DATASET CONTENT »
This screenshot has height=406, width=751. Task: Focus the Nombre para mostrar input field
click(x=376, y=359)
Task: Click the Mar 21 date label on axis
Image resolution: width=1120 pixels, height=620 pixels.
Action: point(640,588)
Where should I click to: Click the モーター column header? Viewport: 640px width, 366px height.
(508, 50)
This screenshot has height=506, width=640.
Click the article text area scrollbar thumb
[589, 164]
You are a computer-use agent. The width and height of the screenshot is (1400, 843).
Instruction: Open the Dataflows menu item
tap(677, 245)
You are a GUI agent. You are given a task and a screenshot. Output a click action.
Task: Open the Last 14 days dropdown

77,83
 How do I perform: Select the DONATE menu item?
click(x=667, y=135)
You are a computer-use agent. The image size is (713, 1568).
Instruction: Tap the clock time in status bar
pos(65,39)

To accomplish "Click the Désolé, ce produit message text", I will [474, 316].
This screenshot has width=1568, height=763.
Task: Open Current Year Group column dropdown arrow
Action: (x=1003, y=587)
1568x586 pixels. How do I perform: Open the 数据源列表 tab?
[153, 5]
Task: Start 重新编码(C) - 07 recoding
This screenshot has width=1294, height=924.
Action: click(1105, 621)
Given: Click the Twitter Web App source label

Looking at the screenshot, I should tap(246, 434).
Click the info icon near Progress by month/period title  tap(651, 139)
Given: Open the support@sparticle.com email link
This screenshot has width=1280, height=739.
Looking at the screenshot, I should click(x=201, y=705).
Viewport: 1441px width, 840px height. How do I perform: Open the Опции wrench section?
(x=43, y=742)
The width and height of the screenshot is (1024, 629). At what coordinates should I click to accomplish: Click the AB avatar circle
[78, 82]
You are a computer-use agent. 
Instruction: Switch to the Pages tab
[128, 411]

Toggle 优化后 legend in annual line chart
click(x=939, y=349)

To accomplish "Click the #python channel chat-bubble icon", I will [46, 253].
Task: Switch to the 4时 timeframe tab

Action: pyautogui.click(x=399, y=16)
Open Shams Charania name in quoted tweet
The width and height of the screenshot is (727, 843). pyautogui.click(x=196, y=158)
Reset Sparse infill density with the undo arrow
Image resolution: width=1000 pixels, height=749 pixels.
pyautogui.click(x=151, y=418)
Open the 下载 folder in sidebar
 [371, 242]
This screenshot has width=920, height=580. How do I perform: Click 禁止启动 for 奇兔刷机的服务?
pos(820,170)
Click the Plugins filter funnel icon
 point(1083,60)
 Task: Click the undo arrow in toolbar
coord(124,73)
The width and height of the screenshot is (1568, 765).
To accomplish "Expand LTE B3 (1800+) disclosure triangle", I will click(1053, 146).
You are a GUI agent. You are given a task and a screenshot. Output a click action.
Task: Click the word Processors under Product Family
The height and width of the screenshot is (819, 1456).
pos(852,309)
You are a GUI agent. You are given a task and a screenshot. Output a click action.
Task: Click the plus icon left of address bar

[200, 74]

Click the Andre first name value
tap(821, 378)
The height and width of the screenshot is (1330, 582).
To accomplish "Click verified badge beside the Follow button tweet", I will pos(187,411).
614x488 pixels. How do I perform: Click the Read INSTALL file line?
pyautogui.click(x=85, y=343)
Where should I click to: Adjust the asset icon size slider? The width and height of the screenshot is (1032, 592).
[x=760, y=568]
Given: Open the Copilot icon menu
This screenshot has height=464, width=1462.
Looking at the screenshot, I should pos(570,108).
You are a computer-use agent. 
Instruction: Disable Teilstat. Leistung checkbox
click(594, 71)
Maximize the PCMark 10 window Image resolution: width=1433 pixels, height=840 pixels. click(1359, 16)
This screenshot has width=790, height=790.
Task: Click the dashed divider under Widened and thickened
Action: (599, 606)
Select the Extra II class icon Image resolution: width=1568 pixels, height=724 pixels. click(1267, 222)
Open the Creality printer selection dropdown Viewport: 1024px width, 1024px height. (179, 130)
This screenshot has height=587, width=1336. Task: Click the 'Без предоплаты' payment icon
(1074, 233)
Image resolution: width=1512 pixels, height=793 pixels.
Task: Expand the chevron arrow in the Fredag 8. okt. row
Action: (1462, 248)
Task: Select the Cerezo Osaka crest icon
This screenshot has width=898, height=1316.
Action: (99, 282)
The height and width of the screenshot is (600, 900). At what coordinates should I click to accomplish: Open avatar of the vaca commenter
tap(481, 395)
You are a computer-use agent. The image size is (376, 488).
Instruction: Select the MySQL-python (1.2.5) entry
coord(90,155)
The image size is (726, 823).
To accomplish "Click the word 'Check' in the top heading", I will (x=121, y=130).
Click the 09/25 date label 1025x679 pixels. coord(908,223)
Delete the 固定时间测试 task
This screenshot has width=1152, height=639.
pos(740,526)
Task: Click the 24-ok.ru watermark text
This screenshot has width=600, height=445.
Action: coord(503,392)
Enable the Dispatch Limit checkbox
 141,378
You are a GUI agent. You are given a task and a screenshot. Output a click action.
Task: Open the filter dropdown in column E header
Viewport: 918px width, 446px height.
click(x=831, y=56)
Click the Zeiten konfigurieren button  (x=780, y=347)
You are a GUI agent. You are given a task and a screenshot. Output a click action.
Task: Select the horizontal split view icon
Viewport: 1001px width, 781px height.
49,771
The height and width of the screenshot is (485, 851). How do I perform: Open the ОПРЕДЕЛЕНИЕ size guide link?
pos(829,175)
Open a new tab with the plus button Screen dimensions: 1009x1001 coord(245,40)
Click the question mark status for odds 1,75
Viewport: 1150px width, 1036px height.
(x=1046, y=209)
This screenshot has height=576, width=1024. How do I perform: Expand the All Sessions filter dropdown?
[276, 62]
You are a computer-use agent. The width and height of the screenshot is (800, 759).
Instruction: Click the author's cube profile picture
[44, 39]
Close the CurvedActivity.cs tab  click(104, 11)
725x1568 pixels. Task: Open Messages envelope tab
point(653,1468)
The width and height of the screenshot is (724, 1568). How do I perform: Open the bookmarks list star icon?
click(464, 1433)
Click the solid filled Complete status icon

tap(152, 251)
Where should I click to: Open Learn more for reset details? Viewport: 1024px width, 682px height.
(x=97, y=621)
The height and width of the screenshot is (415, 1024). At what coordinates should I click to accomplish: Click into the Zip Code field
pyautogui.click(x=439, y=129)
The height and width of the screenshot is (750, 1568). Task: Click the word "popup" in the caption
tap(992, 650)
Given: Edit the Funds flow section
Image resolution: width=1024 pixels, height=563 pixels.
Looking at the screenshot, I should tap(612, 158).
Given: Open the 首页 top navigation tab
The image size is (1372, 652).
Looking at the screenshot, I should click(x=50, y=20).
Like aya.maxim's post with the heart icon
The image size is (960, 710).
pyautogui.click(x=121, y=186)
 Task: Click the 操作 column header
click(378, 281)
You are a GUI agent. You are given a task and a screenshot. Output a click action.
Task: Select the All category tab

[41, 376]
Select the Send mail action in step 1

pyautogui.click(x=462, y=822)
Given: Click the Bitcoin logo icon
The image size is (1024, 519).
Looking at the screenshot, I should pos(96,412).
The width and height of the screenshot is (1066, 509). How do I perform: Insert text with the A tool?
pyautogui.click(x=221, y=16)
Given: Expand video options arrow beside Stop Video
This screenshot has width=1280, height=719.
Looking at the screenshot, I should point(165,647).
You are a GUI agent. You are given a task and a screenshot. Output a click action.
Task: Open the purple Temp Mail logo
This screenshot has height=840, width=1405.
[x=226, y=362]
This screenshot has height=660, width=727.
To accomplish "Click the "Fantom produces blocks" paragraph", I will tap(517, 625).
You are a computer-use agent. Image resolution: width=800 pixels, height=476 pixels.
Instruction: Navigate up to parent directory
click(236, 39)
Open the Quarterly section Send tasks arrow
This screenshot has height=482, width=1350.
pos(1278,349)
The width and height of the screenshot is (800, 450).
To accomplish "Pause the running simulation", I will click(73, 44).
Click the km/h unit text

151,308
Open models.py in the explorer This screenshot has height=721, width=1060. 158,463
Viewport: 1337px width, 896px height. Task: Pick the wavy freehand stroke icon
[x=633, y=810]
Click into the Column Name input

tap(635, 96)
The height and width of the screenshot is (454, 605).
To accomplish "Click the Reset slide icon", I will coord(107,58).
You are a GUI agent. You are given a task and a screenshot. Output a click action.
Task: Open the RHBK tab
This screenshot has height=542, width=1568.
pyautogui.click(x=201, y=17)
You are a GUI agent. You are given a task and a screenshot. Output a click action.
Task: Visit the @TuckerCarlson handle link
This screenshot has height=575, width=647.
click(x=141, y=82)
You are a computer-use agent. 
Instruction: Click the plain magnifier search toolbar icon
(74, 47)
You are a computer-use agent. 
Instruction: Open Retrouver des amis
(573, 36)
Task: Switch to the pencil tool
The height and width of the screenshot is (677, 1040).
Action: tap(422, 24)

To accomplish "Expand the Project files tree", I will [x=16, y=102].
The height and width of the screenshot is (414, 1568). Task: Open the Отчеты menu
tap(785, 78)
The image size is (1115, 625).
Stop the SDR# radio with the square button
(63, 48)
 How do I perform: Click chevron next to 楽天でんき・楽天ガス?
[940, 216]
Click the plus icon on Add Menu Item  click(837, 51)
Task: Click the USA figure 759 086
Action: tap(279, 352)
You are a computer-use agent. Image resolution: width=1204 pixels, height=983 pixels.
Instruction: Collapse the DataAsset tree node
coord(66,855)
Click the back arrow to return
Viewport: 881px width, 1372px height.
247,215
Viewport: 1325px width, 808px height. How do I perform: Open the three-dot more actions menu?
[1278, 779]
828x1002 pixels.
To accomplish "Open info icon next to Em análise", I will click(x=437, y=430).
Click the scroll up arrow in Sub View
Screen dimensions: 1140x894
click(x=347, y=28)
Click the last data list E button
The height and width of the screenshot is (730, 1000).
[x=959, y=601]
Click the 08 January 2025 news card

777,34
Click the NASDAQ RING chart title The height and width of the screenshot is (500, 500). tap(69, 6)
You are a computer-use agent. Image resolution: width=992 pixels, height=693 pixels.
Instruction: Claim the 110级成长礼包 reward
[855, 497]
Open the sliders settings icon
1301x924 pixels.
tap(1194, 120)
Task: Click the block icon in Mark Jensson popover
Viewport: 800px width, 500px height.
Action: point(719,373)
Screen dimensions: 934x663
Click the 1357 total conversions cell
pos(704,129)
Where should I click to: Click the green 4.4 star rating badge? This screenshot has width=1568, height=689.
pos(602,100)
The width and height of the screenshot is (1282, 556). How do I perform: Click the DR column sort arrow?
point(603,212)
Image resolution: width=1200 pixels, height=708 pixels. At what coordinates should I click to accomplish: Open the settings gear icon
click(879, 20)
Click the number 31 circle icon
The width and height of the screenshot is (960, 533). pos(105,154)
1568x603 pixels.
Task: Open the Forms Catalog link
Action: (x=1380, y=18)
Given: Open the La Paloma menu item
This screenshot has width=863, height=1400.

WHAT NEEDS TO BE DONE » In how many lines of the records does the word "beside" appear? Give the number alone.

WRITTEN RESPONSE » 2